[Your objective] Look in the material below for the line with "The image size is (633, 433)." and the line with "Increase the Columns count with up stepper", then set down exactly those two lines and all lines between, nothing more.

** Opening Dataset block **

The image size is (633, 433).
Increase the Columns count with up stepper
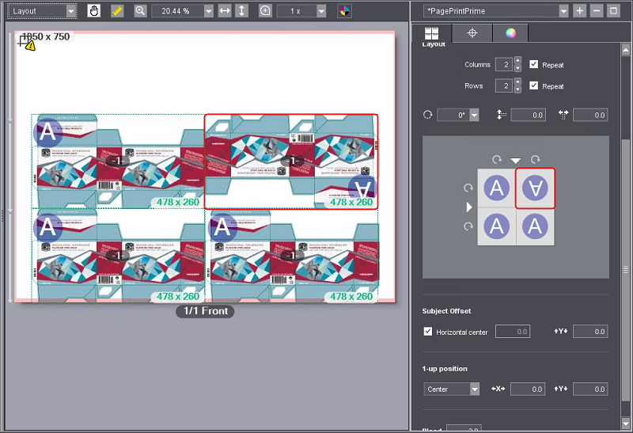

** Closing Dataset block **
** Opening Dataset block **

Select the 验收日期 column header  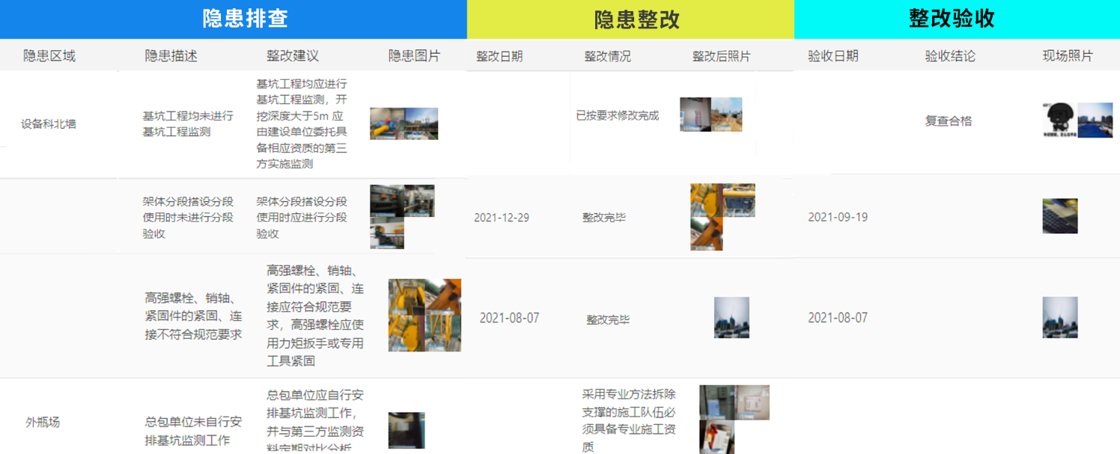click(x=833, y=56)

** Closing Dataset block **
** Opening Dataset block **

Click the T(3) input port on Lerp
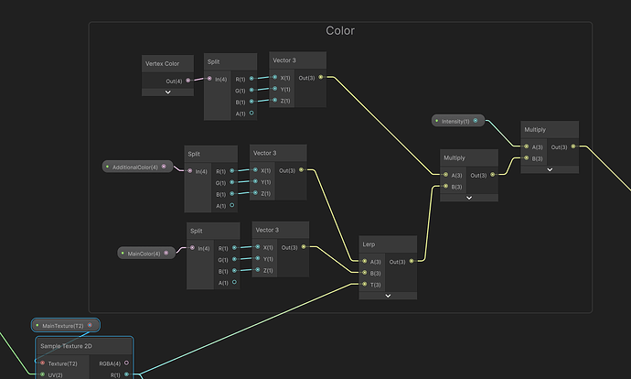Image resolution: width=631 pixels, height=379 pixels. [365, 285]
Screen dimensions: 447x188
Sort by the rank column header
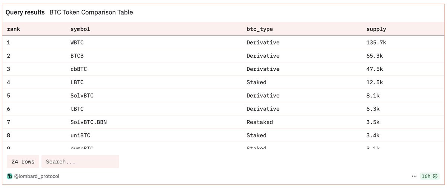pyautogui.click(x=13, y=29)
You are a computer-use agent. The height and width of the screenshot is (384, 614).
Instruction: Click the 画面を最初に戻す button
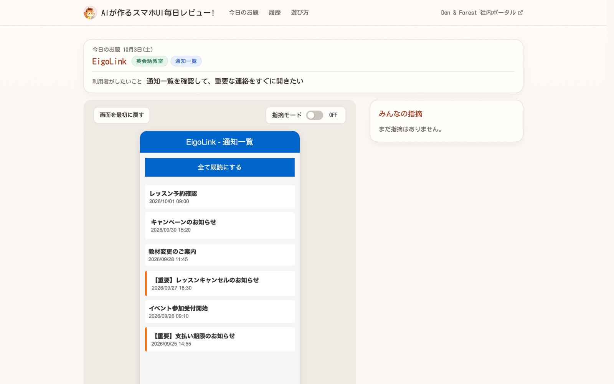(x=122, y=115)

** Closing Dataset block **

[Answer to this problem]
The image size is (633, 433).
Increase the Columns count with up stepper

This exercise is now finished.